(EXCERPT)

Cardinal Czerny listens to the pain of Ukrainian women fleeing war
By Salvatore Cernuzio
Cardinal Michael Czerny, interim Prefect of the Dicastery for Promoting Integral Human Development, was back in Rome on Friday, after spending several days in Ukraine and Hungary, bringing the closeness of Pope Francis to the refugees fleeing the war in Ukraine.
On Thursday, he visited the Jesuit Refugee Service (JRS) centre at Nyugati railway station in the Hungarian capital Budapest. He also visited the Order of Malta's centre, where he listened to the dramatic stories of Natalia, Tamara and others.
Marina and Nadja took a taxi to the Moldovan border to escape the bombs on Kharkiv. Natalia used a restaurant table as a bed. In her haste to escape, Tamara forgot her mobile phone at home and had no contact with her children for weeks. Eighteen-year-olds Dana and Danjra traveled alone for fifteen hours by car to reach safety.
In the hall of a facility on the outskirts of Budapest, the pain of these women fleeing the war was palpable. Six Ukrainian refugees, all women, now safe thanks to the help they received from the Order of Malta's teams, are waiting for a new destination.

(TRY IT)
Answer from the article on Cardinal Czerny's visit:
(a) At which Budapest railway station was the Jesuit Refugee Service centre he visited?
(b) What did Tamara leave at home in her haste to escape?
(c) For how many hours did Dana and Danjra travel by car?

(SUPPLIED DATA)

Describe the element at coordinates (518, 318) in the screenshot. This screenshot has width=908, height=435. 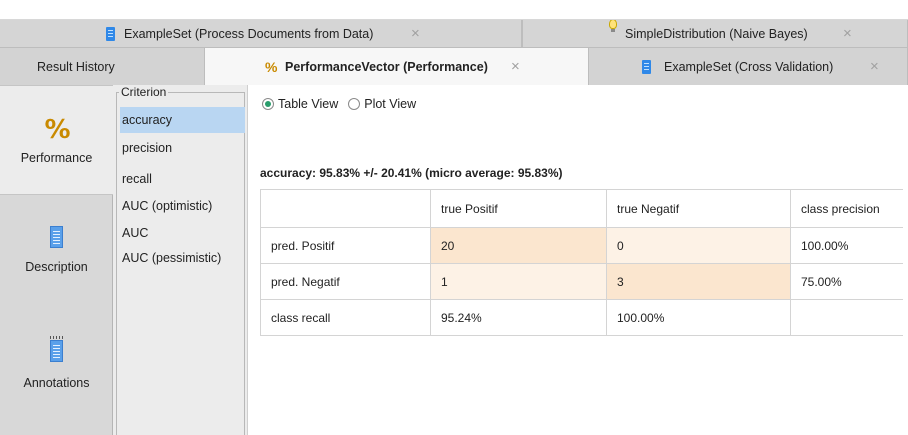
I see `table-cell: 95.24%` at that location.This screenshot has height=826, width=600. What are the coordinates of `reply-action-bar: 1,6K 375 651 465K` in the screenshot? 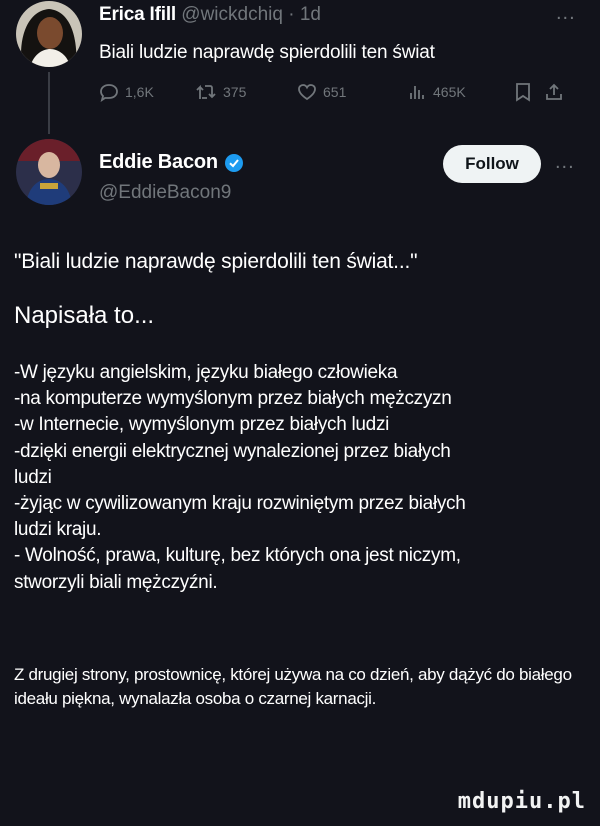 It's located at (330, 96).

(EXERCISE RESULT)
(a) Nyugati railway station
(b) Her mobile phone
(c) Fifteen hours